→ **EXTRACTED INFORMATION**
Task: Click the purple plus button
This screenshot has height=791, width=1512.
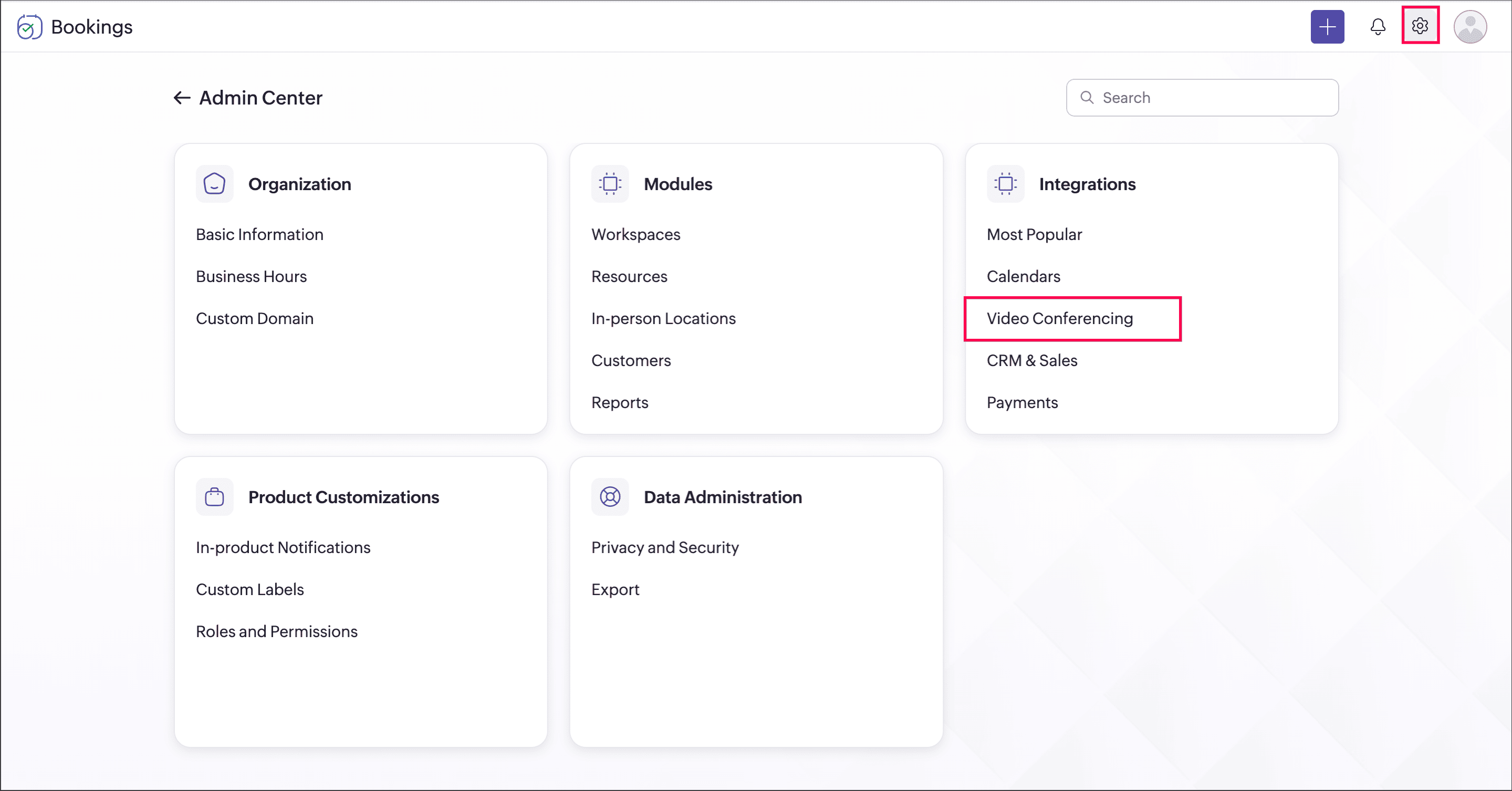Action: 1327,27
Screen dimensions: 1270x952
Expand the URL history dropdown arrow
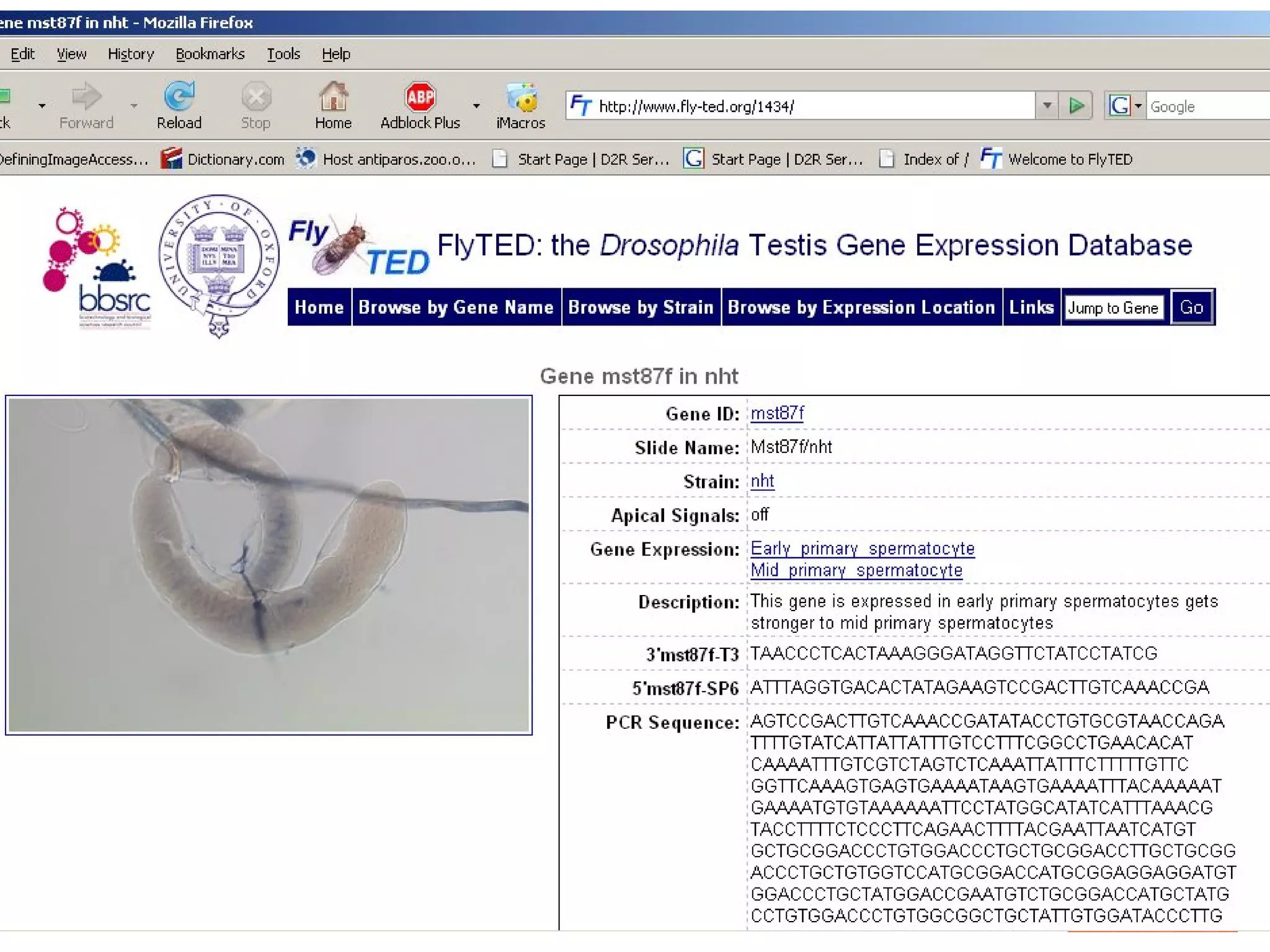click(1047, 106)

* * *

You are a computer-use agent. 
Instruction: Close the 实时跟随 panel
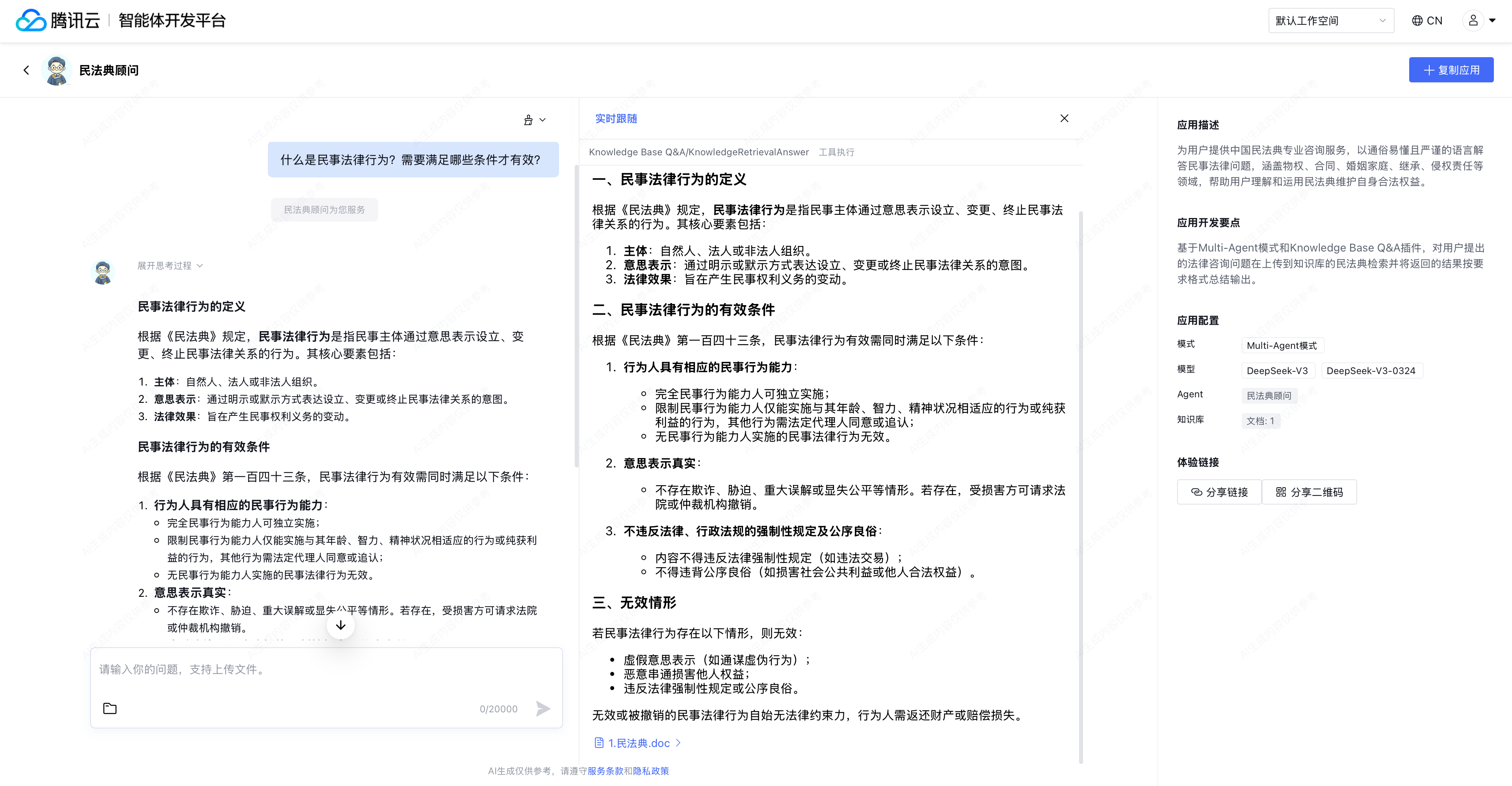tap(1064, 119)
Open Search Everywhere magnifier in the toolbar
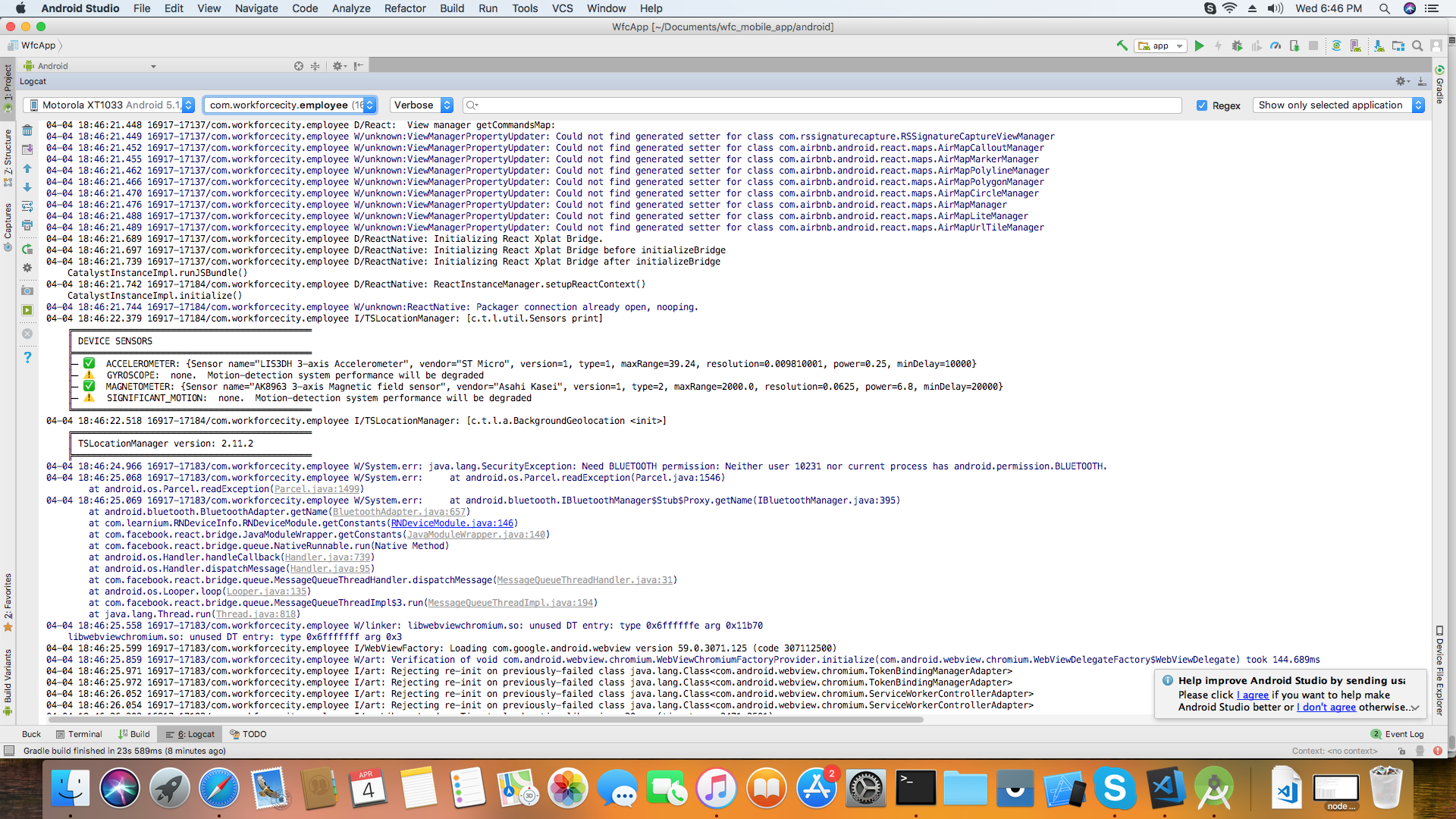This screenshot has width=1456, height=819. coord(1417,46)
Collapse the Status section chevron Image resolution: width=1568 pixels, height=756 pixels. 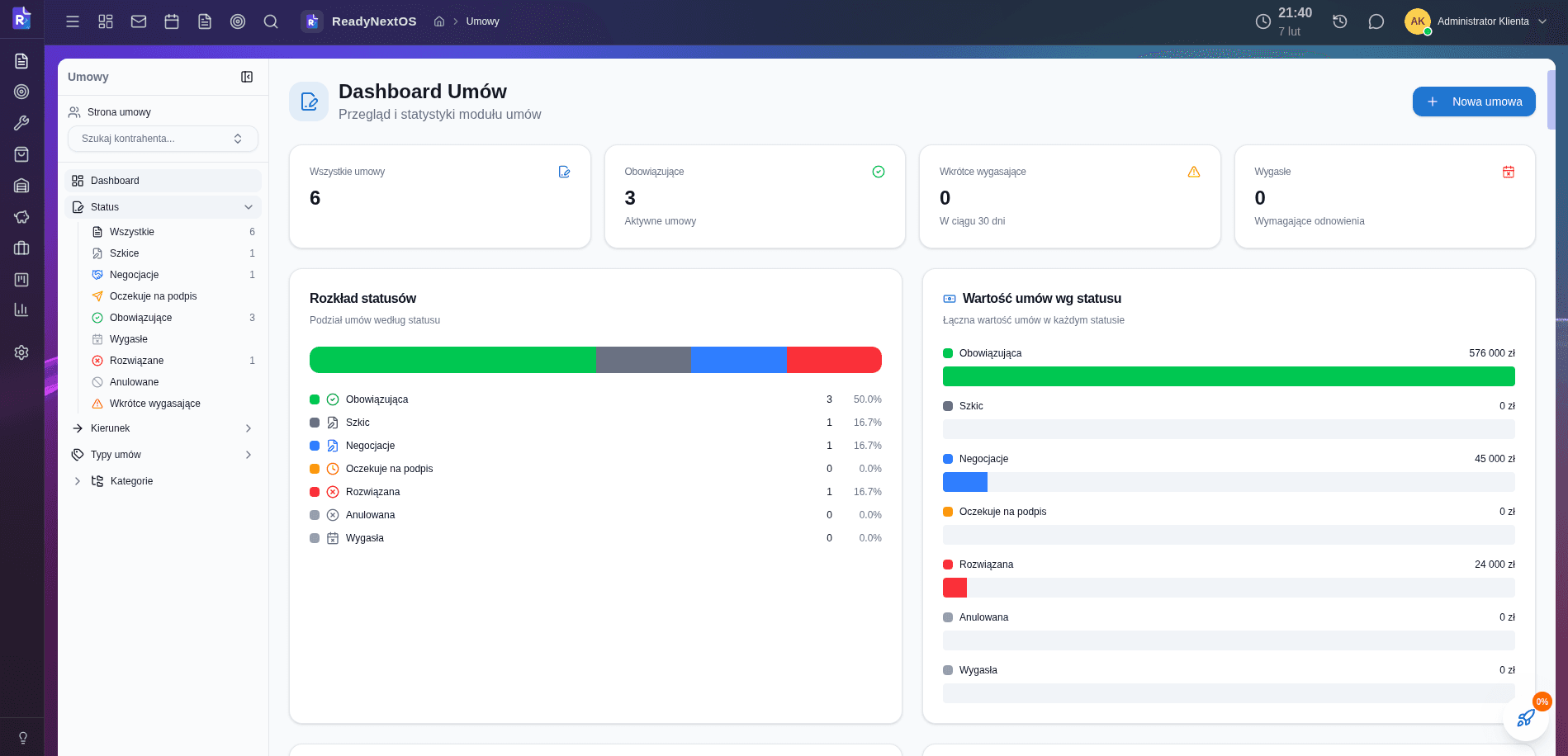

==

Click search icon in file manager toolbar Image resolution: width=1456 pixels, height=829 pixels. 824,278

→ **YOUR OBJECTIVE**
Write back word for word every line in the entries above from the one with "Open Search Everywhere" to the one with "Collapse the Status", ends included, and none of the pictures.

→ **EXERCISE RESPONSE**
Open Search Everywhere magnifier in the toolbar
This screenshot has width=1456, height=819. coord(1417,46)
Collapse the Status section chevron Image resolution: width=1568 pixels, height=756 pixels. 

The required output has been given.